[[ SUPPLIED ENTRIES, beginning ]]

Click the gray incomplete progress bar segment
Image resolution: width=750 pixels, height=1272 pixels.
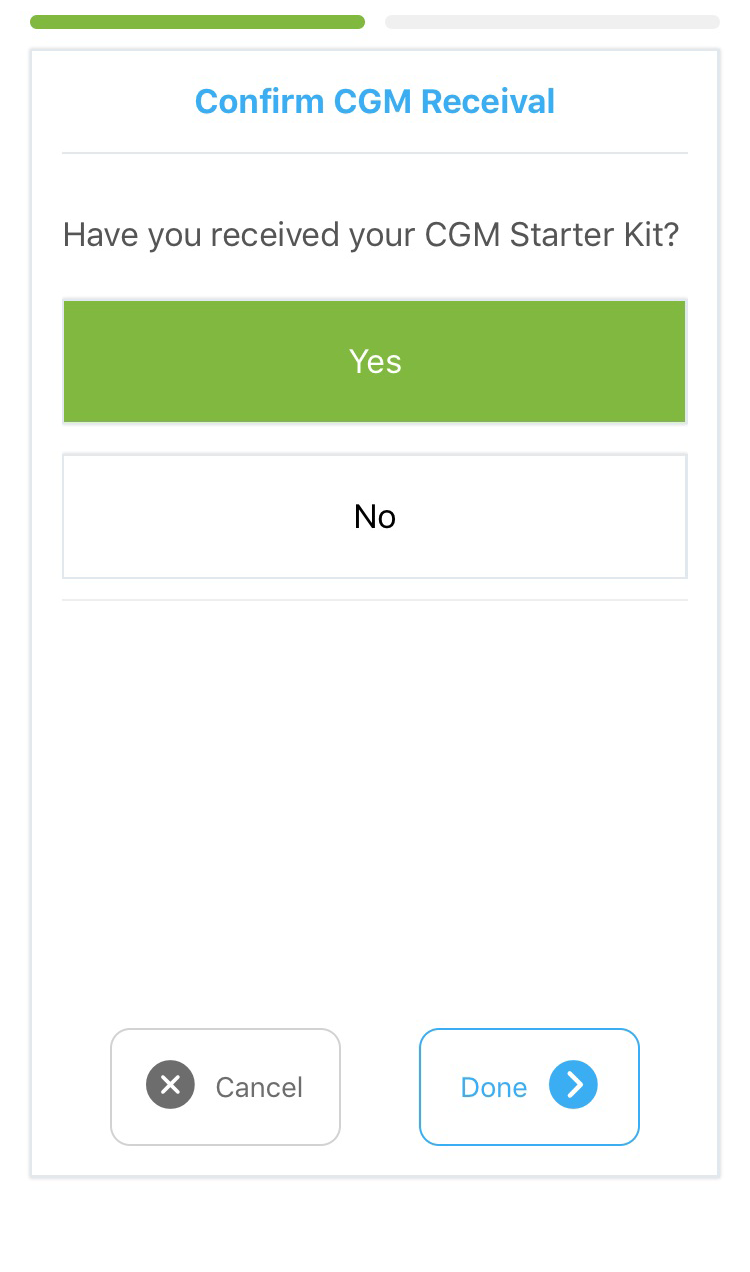pyautogui.click(x=552, y=22)
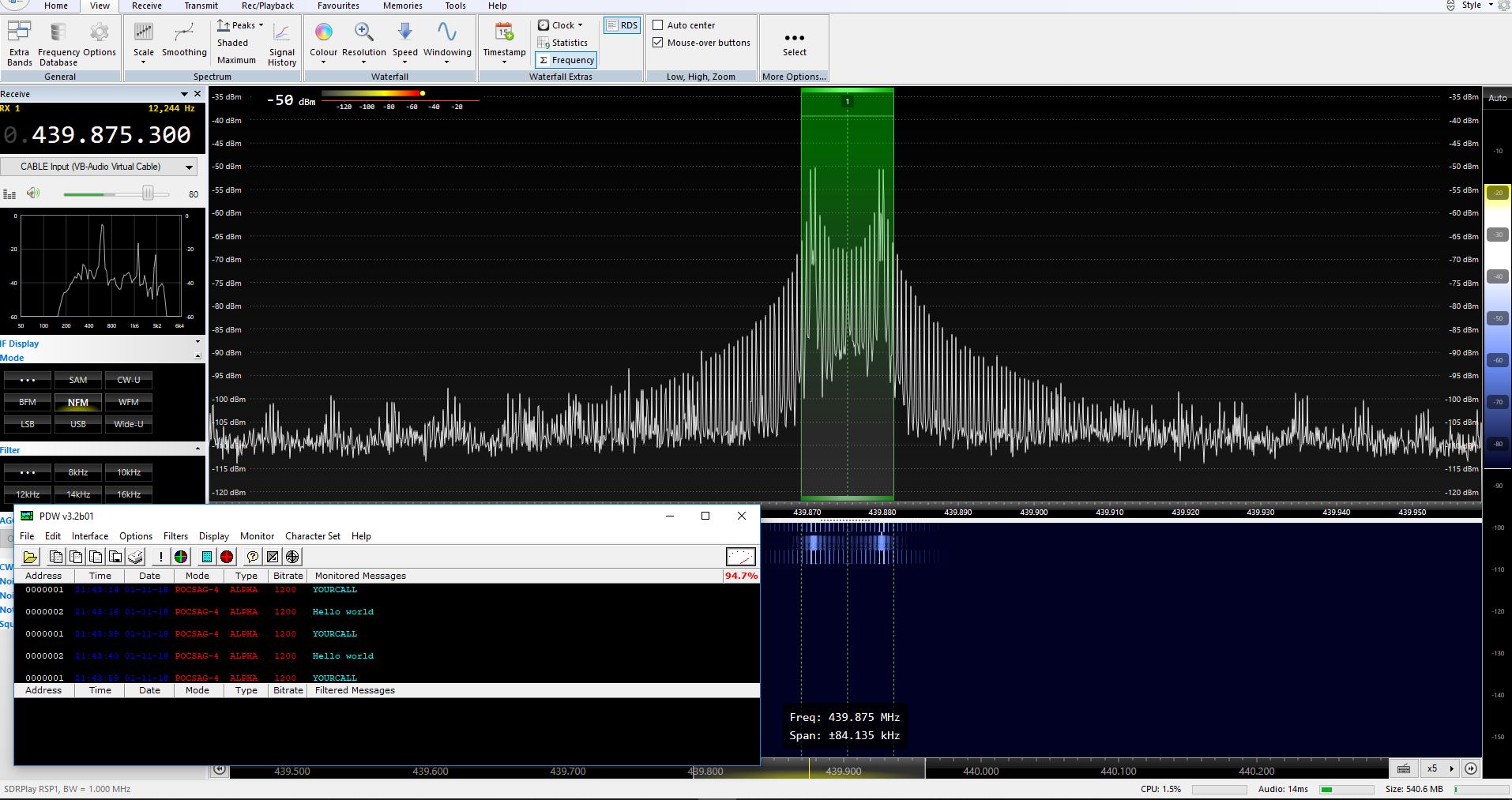Click the open folder icon in PDW
The width and height of the screenshot is (1512, 800).
tap(30, 557)
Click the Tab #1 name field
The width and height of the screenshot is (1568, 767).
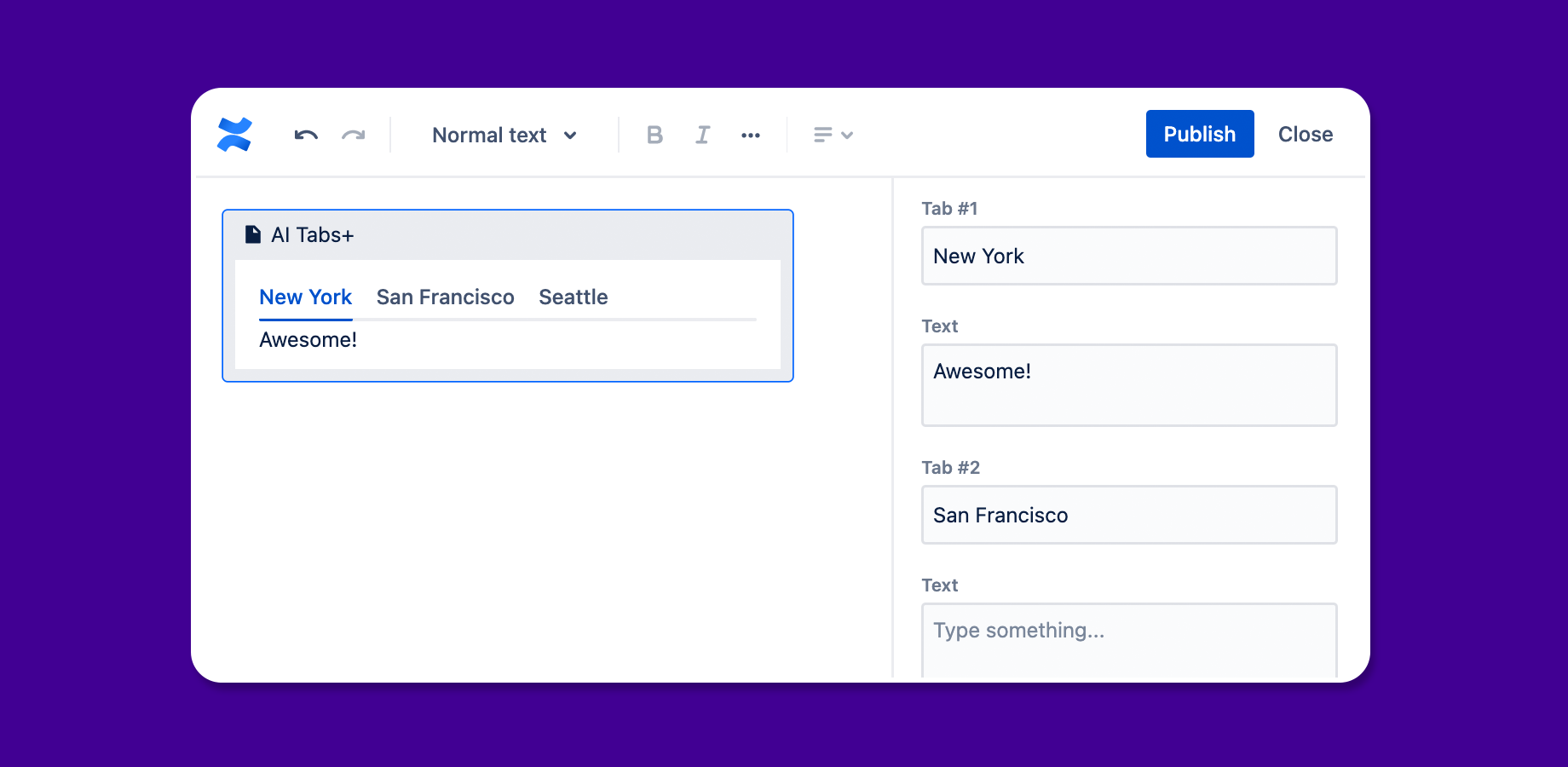click(1128, 256)
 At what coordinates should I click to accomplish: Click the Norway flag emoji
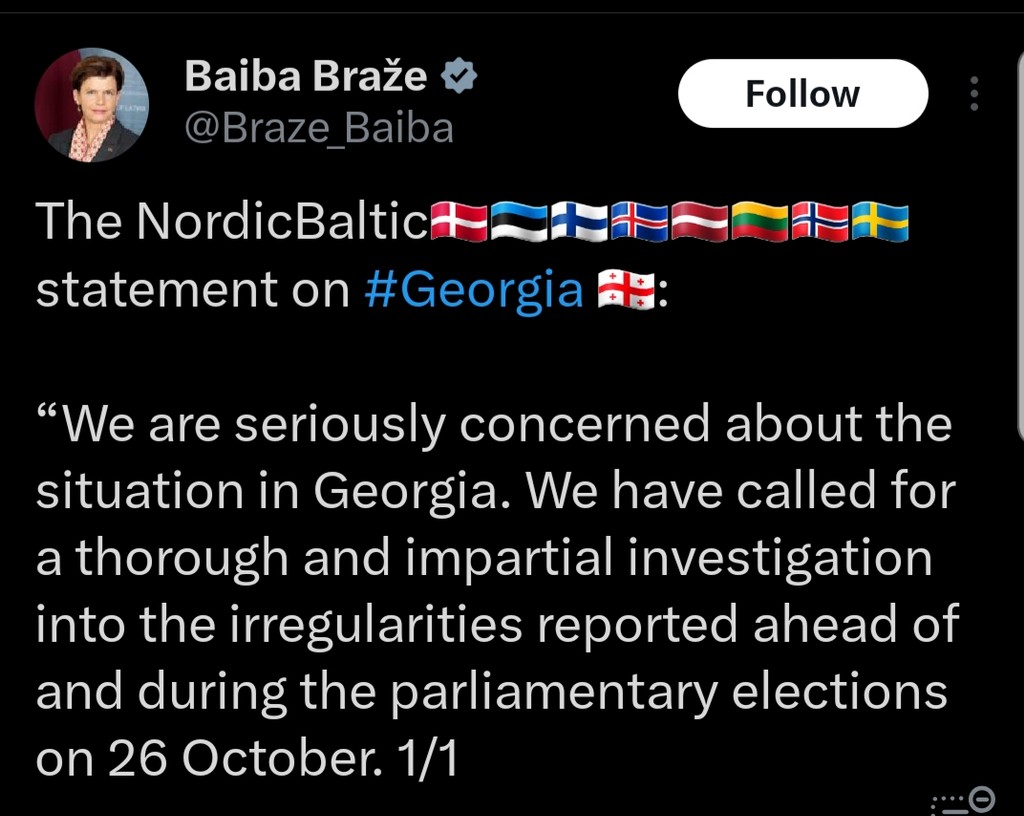pyautogui.click(x=819, y=222)
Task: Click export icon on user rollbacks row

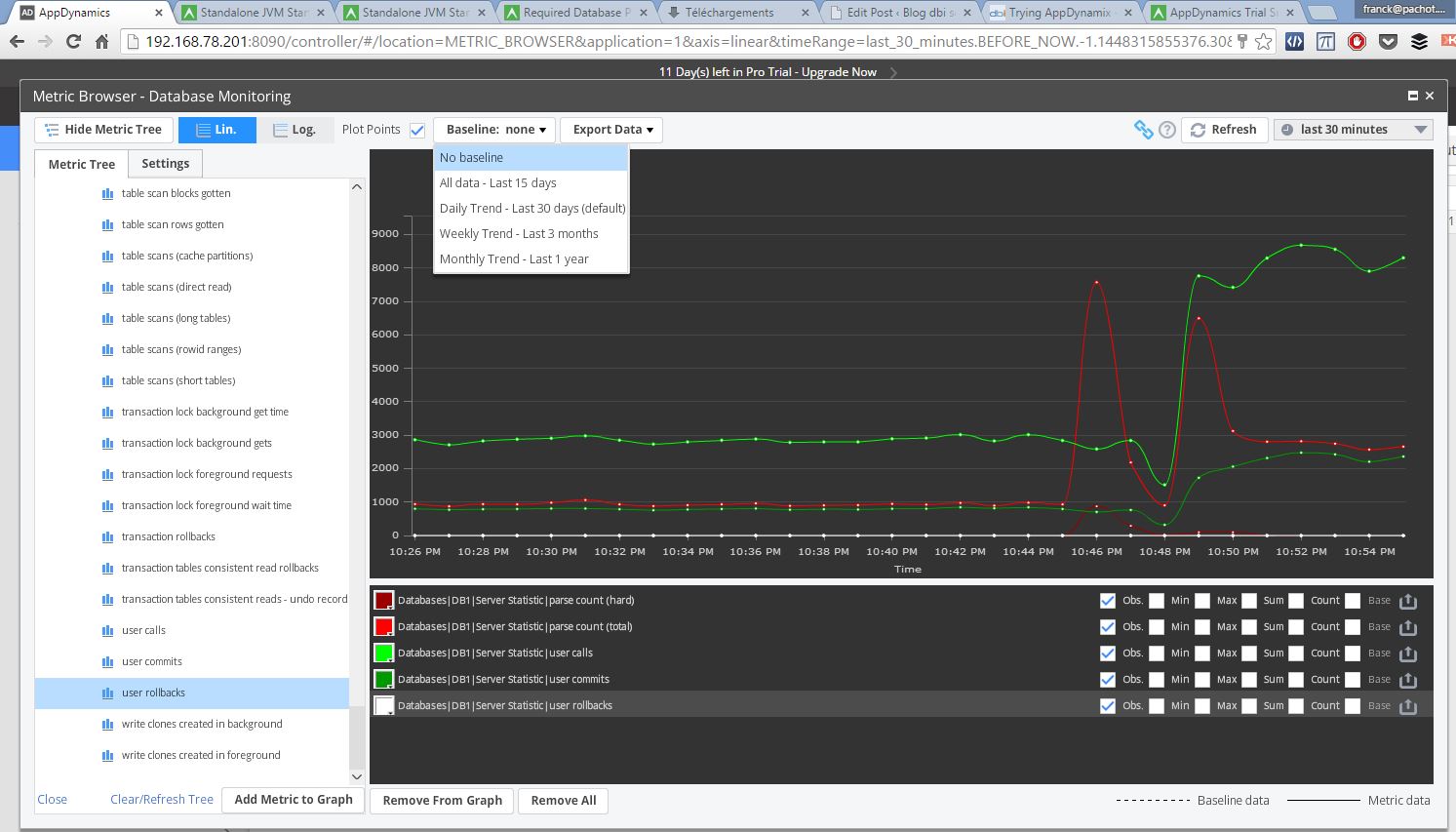Action: pyautogui.click(x=1408, y=706)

[[ SUPPLIED ENTRIES, end ]]

WHAT THE TASK REQUIRES
Could you repeat, exactly and with nothing else, the lines from the one containing "At what coordinates" through the last line of the records above, leaving out the pictures?

SOLUTION
 At what coordinates should I click to accomplish: Click the Norway flag emoji
pyautogui.click(x=819, y=222)
Task: Click export icon on user rollbacks row

Action: pyautogui.click(x=1408, y=706)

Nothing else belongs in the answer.